# Description of the task
Count every line in the following entries where the word "each" appears. Give the count alone.

* * * * *

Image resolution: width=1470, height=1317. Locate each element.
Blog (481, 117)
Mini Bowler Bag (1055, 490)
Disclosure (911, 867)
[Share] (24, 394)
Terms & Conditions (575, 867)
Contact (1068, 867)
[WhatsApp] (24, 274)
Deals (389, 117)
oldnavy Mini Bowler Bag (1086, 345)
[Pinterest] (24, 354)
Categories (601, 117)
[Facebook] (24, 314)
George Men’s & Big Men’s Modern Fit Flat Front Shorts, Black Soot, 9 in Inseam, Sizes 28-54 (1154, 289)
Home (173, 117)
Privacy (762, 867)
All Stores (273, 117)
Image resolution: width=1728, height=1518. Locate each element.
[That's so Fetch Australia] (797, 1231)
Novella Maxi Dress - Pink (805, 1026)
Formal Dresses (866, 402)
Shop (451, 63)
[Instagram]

* * * * *

# Result of this exercise
2